ThreadPoolExecutor浅谈

在了解线程池之前，希望你能够理解 Java 内存模型 和 AQS CAS

     /**                    
     * The runState provides the main lifecycle control, taking on values:
     *
     *   RUNNING:  Accept new tasks and process queued tasks
     *   SHUTDOWN: Don't accept new tasks, but process queued tasks
     *   STOP:     Don't accept new tasks, don't process queued tasks,
     *             and interrupt in-progress tasks
     *   TIDYING:  All tasks have terminated, workerCount is zero,
     *             the thread transitioning to state TIDYING
     *             will run the terminated() hook method
     *   TERMINATED: terminated() has completed
     *
     * The numerical order among these values matters, to allow
     * ordered comparisons. The runState monotonically increases over
     * time, but need not hit each state. The transitions are:
     *
     * RUNNING -> SHUTDOWN
     *    On invocation of shutdown(), perhaps implicitly in finalize()

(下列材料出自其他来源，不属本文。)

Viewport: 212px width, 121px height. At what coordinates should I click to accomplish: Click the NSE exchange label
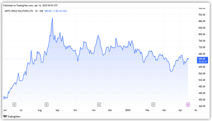pos(41,11)
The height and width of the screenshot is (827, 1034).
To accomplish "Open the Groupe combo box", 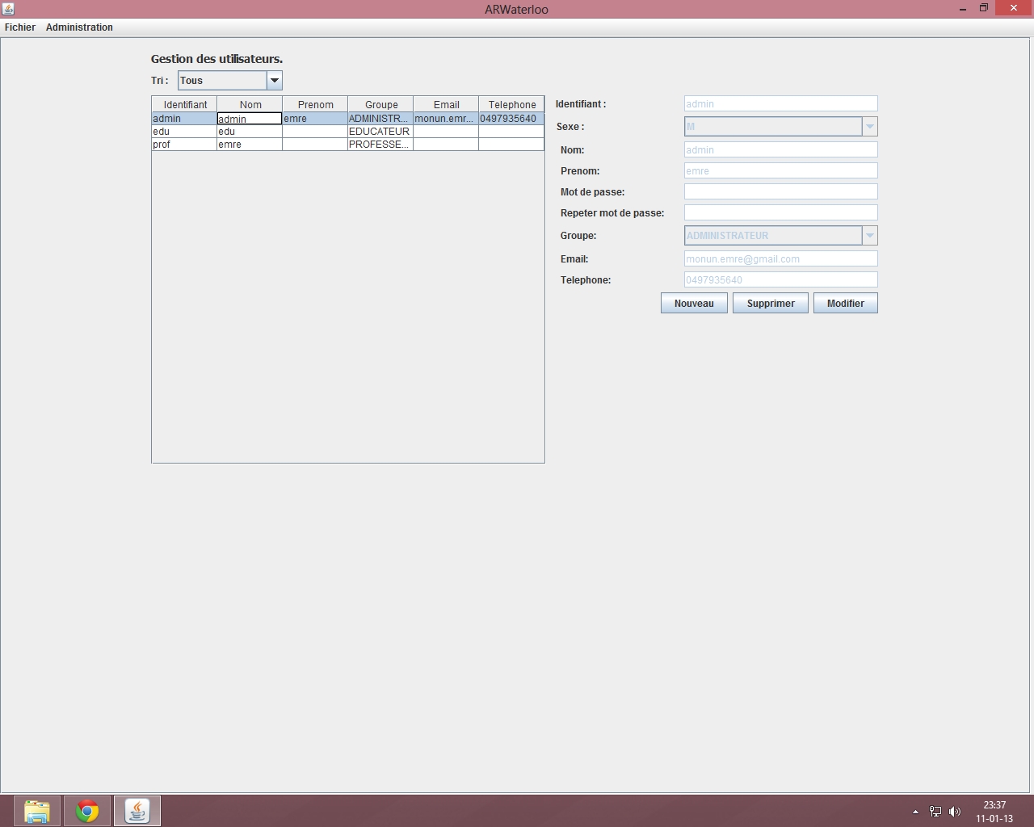I will pyautogui.click(x=869, y=236).
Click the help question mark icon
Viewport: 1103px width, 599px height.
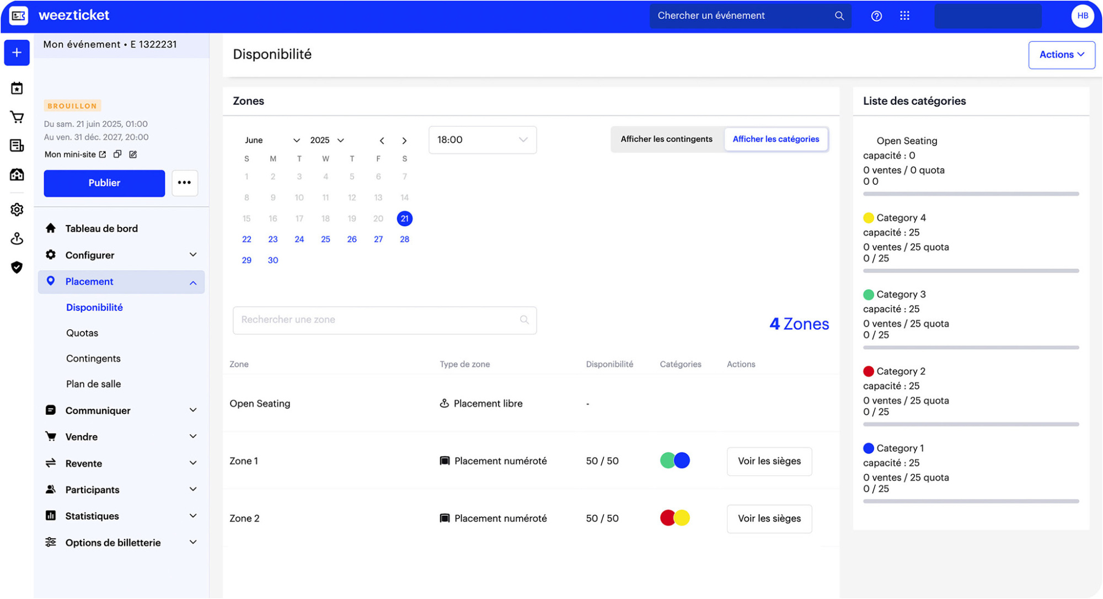(876, 15)
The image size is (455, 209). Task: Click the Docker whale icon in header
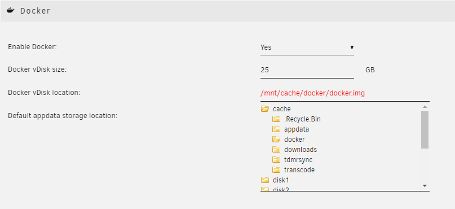pyautogui.click(x=11, y=11)
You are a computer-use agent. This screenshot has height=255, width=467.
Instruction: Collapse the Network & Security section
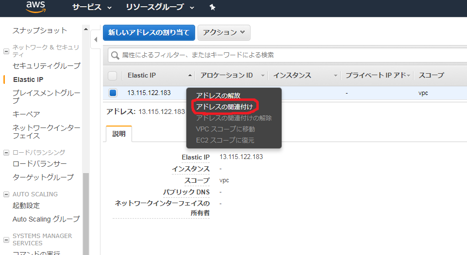point(6,51)
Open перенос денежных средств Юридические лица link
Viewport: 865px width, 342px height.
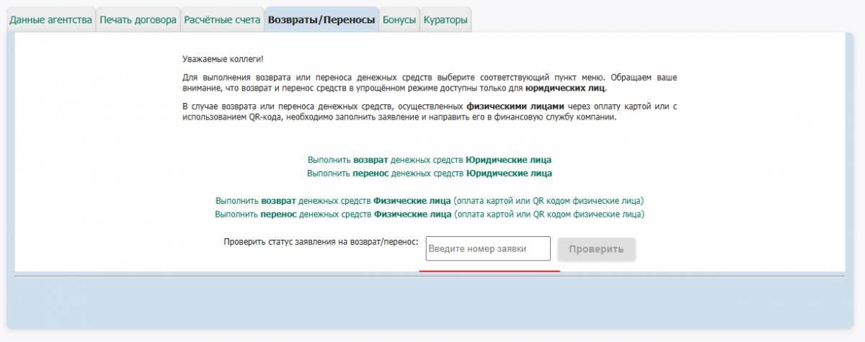[430, 174]
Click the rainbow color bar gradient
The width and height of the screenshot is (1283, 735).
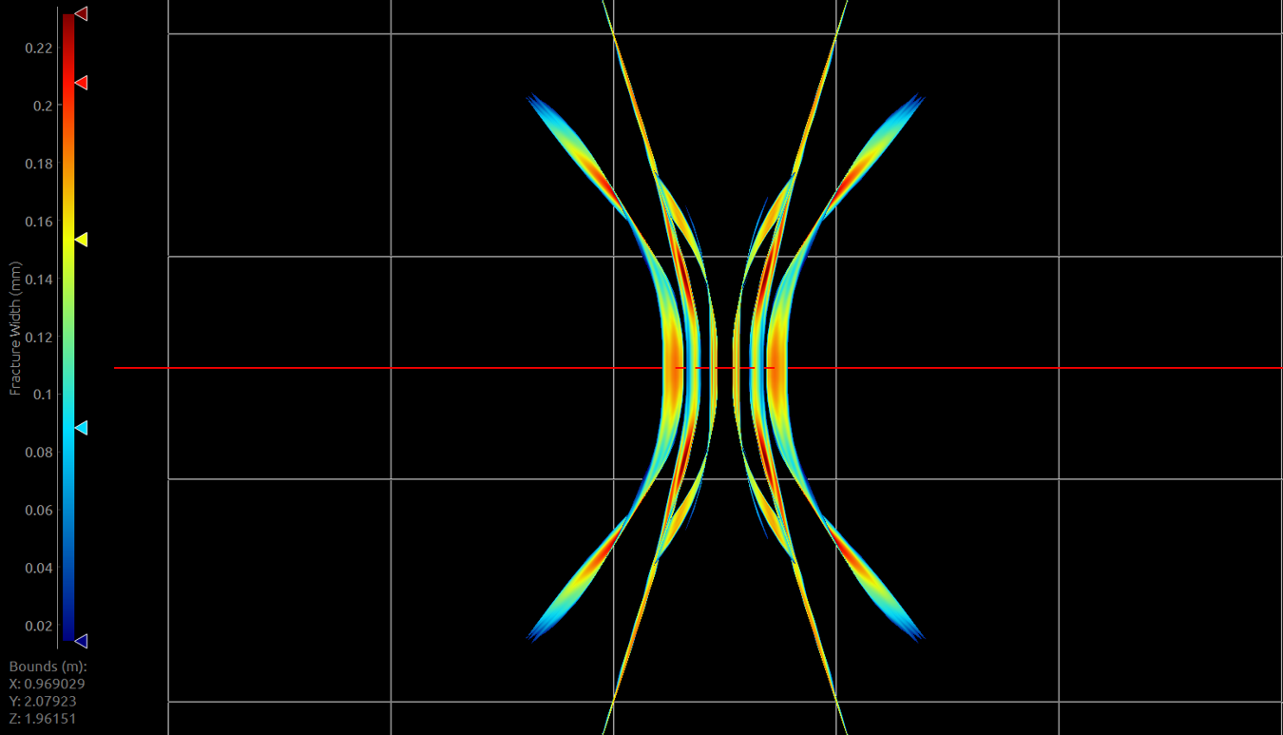(68, 323)
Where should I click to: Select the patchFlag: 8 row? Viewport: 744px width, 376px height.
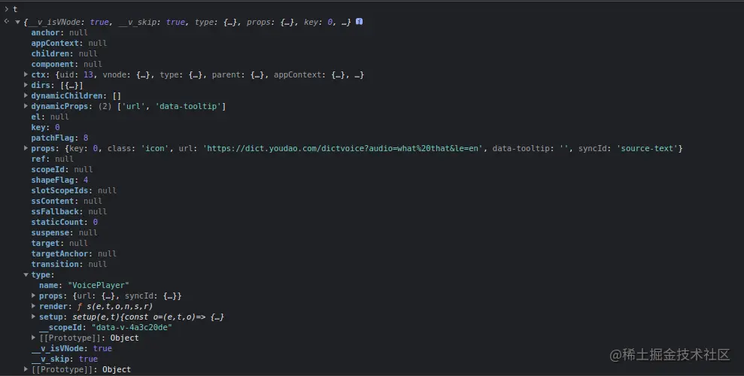[x=59, y=138]
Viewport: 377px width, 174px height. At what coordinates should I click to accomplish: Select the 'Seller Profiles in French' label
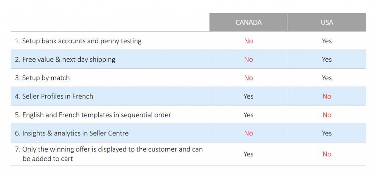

     * (RUNNING or SHUTDOWN) -> STOP
     *    On invocation of shutdownNow()
     * SHUTDOWN -> TIDYING
     *    When both queue and pool are empty
     * STOP -> TIDYING
     *    When pool is empty
     * TIDYING -> TERMINATED
     *    When the terminated() hook method has completed terminated()
     */
    // 上面是官方注释 建议先了解下 
    // 前三位表示运行状态，后面存储当前运行 workerCount
    private static final int COUNT_BITS = Integer.SIZE - 3; // 32 - 3
    //  最大容量
    private static final int CAPACITY   = (1 << COUNT_BITS) - 1; // 00011111111111111111111111111111
    /**
     * Maximum pool size. Note that the actual maximum is internally
     * bounded by CAPACITY. 实际线程池大小还是由 CAPACITY 决定
     */
    private volatile int maximumPoolSize;
    // 线程池的几个状态
    // 接受新的任务
    private static final int RUNNING    = -1 << COUNT_BITS; // 11100000000000000000000000000000
    // 不接受新的任务，但是已在队列中的任务，还会继续处理
    private static final int SHUTDOWN   =  0 << COUNT_BITS; // 00000000000000000000000000000000
    // 不接受，不处理新的任务，且中断正在进行中的任务
    private static final int STOP       =  1 << COUNT_BITS; // 00100000000000000000000000000000
    // 所有任务已停止，workerCount 清零，注意 workerCount 是由 workerCountOf(int c) 计算得出的
    private static final int TIDYING    =  2 << COUNT_BITS; // 01000000000000000000000000000000
    // 所有任务已完成
    private static final int TERMINATED =  3 << COUNT_BITS; // 01100000000000000000000000000000
    // 线程池运行状态和已工作的 workerCount 初始化为 RUNNING
    private final AtomicInteger ctl = new AtomicInteger(ctlOf(RUNNING, 0));
    
    // 计算当前 state
    // ~CAPACITY 为 11100000000000000000000000000000 & c（假如前三位为 000 说明线程池已经 SHUTDOWN）private static int runStateOf(int c)     {return c & ~CAPACITY;}
    // 同时拿到 state workerCount
    private static int ctlOf(int rs, int wc) {return rs | wc;}
    // 可以计算出当前工作的 workerCount
    private static int workerCountOf(int c)  {return c & CAPACITY;}
    
    public void execute(Runnable command) {if (command == null)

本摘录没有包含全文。